Exogenous testosterone comes in various preparations and each form carries various risks. Along with an increase in hematocrit,
a major adverse effect of TRT is diminished sperm production because of the decreased intra-testicular concentration of testosterone and suppression of the hypothalamic-pituitary-gonadal (HPG) axis [2-4]. Suppression of follicle-stimulating hormone (FSH) release from the pituitary gland impairs sperm production and suppression of luteinizing hormone (LH) release inhibits intra-testicular testosterone production

The purpose of this review is to evaluate the contraceptive effect of testosterone, discuss how the use of exogenous testosterone can negatively impact a man’s fecundity, and identify the importance of family planning in men who are planning to receive TRT.





The exogenous administration of testosterone suppresses the release of gonadotropins (FSH and LH) to levels below that required for spermatogenesis. Spermatogenesis is largely dependent on the action of FSH on Sertoli cells coupled with high intra-testicular testosterone concentrations. Within the seminiferous tubules, only Sertoli cells possess receptors for both FSH and testosterone. Numerous signaling pathways are activated when FSH binds to FSH receptors on these cells. It acts synergistically with testosterone to increase fertility and the efficiency of spermatogenesis [6]. The inhibition of LH release by exogenous testosterone leads to the suppression of endogenous testosterone production by the Leydig cells.

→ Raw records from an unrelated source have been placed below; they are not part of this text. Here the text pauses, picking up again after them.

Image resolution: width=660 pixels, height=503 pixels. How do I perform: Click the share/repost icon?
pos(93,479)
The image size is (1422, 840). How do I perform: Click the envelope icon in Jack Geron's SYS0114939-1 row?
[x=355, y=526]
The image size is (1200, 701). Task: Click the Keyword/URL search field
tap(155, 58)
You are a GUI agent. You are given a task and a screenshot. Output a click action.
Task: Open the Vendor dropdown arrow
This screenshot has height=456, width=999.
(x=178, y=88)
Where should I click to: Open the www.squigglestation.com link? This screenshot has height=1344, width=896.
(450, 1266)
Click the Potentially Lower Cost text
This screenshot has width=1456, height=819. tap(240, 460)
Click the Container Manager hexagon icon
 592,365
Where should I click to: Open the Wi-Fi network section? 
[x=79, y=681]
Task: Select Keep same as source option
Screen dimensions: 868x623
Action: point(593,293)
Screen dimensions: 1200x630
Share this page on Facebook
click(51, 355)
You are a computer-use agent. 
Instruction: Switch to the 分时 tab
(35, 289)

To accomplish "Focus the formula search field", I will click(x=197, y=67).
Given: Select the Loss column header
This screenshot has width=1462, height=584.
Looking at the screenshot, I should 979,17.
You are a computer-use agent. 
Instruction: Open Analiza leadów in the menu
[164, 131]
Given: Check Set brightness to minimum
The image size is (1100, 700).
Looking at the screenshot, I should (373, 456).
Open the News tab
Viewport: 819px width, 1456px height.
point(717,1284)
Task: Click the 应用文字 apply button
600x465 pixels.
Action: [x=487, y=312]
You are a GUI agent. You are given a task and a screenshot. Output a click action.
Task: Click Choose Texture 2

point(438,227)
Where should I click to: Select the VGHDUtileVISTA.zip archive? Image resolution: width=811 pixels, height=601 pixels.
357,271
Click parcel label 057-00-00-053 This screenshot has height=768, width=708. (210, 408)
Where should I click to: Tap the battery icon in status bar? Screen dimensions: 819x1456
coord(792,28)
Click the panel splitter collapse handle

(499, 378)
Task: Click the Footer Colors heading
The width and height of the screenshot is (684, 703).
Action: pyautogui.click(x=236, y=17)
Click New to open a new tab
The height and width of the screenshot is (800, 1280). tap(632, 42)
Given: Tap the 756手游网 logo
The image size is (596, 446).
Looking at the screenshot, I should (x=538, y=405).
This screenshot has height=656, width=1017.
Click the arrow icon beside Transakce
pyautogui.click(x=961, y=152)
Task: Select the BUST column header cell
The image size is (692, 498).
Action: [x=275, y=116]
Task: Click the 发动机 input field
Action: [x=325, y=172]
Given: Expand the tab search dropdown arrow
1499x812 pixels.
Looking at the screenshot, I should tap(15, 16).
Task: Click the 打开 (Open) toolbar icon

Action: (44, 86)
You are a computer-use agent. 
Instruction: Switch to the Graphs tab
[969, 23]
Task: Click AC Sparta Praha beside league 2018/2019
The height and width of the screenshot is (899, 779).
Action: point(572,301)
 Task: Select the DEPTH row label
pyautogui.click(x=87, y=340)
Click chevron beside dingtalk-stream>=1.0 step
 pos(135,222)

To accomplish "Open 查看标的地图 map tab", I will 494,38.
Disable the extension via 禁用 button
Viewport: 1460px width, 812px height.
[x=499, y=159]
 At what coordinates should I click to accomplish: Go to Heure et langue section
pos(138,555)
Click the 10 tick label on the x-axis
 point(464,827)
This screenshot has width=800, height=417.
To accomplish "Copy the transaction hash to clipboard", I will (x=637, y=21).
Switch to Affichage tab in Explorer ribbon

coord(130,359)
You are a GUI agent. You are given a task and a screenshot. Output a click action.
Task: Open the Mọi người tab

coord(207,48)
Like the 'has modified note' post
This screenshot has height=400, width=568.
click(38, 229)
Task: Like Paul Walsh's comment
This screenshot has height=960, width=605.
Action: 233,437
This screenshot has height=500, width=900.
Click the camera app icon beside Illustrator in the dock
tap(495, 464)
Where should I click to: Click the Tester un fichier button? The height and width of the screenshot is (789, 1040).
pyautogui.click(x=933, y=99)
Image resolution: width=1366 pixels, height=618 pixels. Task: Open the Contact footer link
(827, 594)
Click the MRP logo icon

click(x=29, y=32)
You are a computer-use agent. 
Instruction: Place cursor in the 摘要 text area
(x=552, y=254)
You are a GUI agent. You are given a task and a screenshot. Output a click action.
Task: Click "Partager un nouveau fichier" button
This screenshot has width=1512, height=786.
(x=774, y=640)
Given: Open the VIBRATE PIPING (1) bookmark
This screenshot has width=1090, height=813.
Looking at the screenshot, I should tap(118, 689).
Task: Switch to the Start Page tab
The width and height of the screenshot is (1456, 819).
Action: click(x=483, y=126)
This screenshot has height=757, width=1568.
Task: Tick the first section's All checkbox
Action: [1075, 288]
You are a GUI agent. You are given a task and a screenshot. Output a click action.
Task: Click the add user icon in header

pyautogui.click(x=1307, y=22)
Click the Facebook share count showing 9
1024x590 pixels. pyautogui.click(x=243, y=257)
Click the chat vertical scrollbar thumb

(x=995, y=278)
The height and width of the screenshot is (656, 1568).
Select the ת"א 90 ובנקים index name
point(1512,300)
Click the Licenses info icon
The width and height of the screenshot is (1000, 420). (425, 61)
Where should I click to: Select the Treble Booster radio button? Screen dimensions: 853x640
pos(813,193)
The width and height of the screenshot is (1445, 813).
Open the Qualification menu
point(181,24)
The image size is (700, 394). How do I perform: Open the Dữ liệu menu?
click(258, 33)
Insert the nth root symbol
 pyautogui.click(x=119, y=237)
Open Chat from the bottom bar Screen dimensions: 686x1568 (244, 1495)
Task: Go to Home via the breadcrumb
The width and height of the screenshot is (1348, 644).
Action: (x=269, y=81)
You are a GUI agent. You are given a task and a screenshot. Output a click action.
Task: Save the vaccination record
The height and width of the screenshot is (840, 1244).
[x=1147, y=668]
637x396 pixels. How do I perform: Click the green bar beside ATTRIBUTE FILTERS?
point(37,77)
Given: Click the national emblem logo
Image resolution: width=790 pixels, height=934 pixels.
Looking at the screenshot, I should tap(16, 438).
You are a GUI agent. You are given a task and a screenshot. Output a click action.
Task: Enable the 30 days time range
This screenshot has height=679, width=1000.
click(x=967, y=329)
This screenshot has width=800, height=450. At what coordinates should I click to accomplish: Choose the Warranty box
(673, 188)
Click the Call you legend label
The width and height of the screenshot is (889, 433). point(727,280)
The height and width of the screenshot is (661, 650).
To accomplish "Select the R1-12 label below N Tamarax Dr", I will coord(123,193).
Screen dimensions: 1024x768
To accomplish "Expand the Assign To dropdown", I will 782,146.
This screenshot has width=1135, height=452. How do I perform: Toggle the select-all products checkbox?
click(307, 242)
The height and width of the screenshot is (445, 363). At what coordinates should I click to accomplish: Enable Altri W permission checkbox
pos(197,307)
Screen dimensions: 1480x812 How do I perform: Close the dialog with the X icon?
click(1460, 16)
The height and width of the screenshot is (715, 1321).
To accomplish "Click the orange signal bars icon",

The decreased intra-testicular testosterone combined with the suppression of FSH leads to decreased germ cell survival and maturation (Fig. 1).

Intra-testicular testosterone is required in spermatogenesis for the formation of the blood-testis barrier (BTB). The BTB is a series of tight and adherens junctions between the Sertoli cells that separates postmeiotic germ cells in the adluminal compartment of the seminiferous tubules from the basal compartment containing the blood supply. During spermatogenesis, the BTB is disrupted and reformed as preleptotene spermatocytes pass through this barrier. In the absence of testosterone stimulation, spermatogenesis can only proceed as far as the prophase 1-leptotene stage of meiosis [7].

Testosterone is also required in maintaining connections between Sertoli cells and the haploid spermatid germ cells.
Round spermatids are initially connected to Sertoli cells via desmosomes. As the spermatids mature and elongate, the desmosomes are replaced with stronger, specialized adherens junctions called ectoplasmic specializations, which are maintained until the release of mature sperm. Testosterone aids in this process and increases the efficiency of germ cell attachment to Sertoli cells. Testosterone is also essential for the release of mature spermatozoa from Sertoli cells. It has been shown that in the absence of testosterone stimulation, sperm are not released but are instead phagocytized by Sertoli cells [7].

Ultimately, the low intra-testicular testosterone results in decreased proliferation of spermatogonia, defects in spermiation of mature spermatozoa by Sertoli cells, and accelerated apoptosis of spermatozoa [8- 11]. Since 80% of testicular volume consists of germinal epithelium and seminiferous tubules, a reduction in these cells is usually manifested by testicular atrophy and this reflects the loss of both spermatogenesis and Leydig cell function [12,13].